The Fair Finance estate will be getting $35 million, making it more likely that long-awaiting creditors will receive their first interim payments this year.

On Thursday, the U.S. bankruptcy judge in Cleveland overseeing the years-long Akron and Indiana financial-scandal case approved a proposed settlement between the trustee and New York-based Fortress Credit Corp.

The parties reached the $35 million settlement in April and announced it in a May court filing, saying it needed final court approval.

The settlement is the largest sum brought into the estate. Trustee Brian Bash said in court records that he hopes to make an interim distribution to thousands of unsecured creditors by the end of the year.

So far, investors have not been repaid any of the money they had put into Fair Finance through the purchase of uninsured investment certificates. The $35 million amounts to about 17 cents on the dollar in the $205 million scandal.

Lawyers involved in the case said they could not comment until the settlement order — while it was granted — was entered into the record. There is no admission of liability, according to court documents.

Fortress ignored warning signs in providing financing to Fair Finance and its Indiana-based owners, which Bash argued enabled the owners to conduct a Ponzi scheme that bilked more than 5,000 Ohio investors.

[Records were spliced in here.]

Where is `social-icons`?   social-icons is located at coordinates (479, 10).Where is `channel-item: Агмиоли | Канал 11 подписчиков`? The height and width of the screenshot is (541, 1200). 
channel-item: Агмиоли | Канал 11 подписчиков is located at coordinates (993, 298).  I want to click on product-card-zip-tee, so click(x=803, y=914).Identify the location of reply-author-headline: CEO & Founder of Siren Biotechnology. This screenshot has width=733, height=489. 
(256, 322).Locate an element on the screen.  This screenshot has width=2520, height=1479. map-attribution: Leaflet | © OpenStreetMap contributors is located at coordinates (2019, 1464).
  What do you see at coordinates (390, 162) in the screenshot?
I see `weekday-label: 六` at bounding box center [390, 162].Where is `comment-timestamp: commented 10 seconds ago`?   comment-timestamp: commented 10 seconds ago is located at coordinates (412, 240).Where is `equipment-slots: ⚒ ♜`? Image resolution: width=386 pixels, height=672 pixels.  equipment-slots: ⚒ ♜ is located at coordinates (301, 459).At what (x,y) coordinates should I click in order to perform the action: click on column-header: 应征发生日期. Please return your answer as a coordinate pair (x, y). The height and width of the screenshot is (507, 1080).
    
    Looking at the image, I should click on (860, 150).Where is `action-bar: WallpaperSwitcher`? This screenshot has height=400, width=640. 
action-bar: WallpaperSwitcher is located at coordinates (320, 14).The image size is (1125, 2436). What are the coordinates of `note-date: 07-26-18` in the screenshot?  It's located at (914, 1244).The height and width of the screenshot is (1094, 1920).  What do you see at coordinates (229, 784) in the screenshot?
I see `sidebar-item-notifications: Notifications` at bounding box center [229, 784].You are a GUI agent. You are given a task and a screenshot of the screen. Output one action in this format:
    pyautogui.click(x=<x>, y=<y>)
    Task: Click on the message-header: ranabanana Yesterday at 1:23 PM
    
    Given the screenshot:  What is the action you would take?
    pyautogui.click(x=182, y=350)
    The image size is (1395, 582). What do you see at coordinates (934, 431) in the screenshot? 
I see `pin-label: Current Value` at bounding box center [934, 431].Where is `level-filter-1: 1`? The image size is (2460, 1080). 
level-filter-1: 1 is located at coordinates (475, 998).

The owners of Fair Finance, Indianapolis businessmen Tim Durham and James Cochran, along with company executive Rick Snow, are now in federal prison.

Millions more dollars are expected to end up in the Fair Finance estate eventually. On May 29, Bash and comedy movie maker National Lampoon reached a tentative agreement, again subject to court approval, that would have National Lampoon pay $3 million.

On a related matter, the trustee expects a substantial update to his Fair Finance website,, soon to bring investors up to date on numerous issues.

Those matters include acknowledging that creditors have been receiving letters from claims traders offering to buy out creditors’ financial interests in the case.

The trustee will not be able to advise people on what to do; he will neither endorse nor discredit any of the claims traders, a spokeswoman said.

Investors will be advised to review the contracts carefully to understand risks and obligations so they can make informed decisions how to proceed. In some cases, investors would be liable to pay money and legal fees to the claims traders if actual distributions fall short.

Claims trading is a common practice in bankruptcy proceedings, the spokeswoman said.

Fair Finance, which made money in part by processing accounts receivables for other businesses, started as a family-owned business in 1934 in Akron.

The Fair family sold the company to Durham and Cochran in 2002. FBI raids in late November 2009 closed its offices, and the company was forced into bankruptcy in February 2010.